Customs and Telcos Reach Interim Compromise on GST

PUTRAJAYA: The Customs Department and telco companies are working to resolve the issue of Goods and Services Tax (GST) charged to top up prepaid phone cards, so as not to burden the rakyat.

An interim compromise was reached following a meeting yesterday, where the telecommunication companies will be allowed to charge the 6% GST for a period of three months, provided subscribers are given more airtime and texting quota.

After three months, the department will negotiate with the telcos for a permanent solution.

Customs GST division director Datuk Subromaniam Tholasy said yesterday that this was the culmination of discussions held between the Domestic Trade, Cooperatives and Consumerism Ministry, Customs and all telcos, after it received numerous complaints on the matter on April 1.
Telco issues topped the statistics for GST complaints yesterday, at 44%.

Subromaniam said telcos were given two choices during the discussions.

“The choices were either they fix the price as it was earlier or increase the airtime and SMS.

“This is actually good news for subscribers. Let’s say the prepaid card costs RM10, then subscribers have to pay 60 sen GST but they get an additional RM1 worth of free air time and SMS,” he added.

Meanwhile, sources told media that if the telcos were allowed to impose the 6% GST, they would be reaping millions in additional revenue, as this was absorbed by them as a cost under the Sales and Services Tax (SST) regime.

Prior to the announcement by Customs, analysts were projecting a 3% increase in prepaid revenue for telcos from passing on GST to prepaid customers.

Maybank IB Research analyst Tan Chi Wei emphasised that the benefits of GST are not as clear-cut as simply a direct flow-through of the previously foregone revenue down to earnings before interest tax, depreciation and amortisation.

“There are elasticity considerations, and competition remains intense, meaning part of the newfound revenue could be returned back to customers in the form of lower effective tariffs.
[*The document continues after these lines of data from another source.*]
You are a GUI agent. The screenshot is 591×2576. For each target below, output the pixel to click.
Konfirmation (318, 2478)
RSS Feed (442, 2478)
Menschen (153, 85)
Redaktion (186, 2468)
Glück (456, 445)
It remains to be seen how price points would eventually trend in the coming months,” he explained.

A cursory check of Maxis’ 2014 annual report showed that prepaid revenue (permutated from number of prepaid subscribers and average revenue per user) for the year 2014 stood at RM327.21 million.

A 3% increase would mean an almost RM20 million increase in revenue for the group from the act of passing on the tax to customers.

As telcos have been absorbing the 6% service tax previously charged, the move will see telcos register new-found revenue which was previously tied up.

According to a Maybank report, DiGi’s prepaid revenue makes up about 66% of mobile revenue, Maxis’ prepaid revenue 48%, while Celcom was at 55%.

An industry observer opined that with the prepaid sector accounting for about 60% of total revenue for the industry, which comes up to about RM25 billion, this means that the telcos have been absorbing close to RM1 billion in the form of taxes under SST, yet they still managed to record a few billion in profits.

Under the current practice, telcos are not issuing tax invoices for the GST they charge although these are required by law for claims of input tax.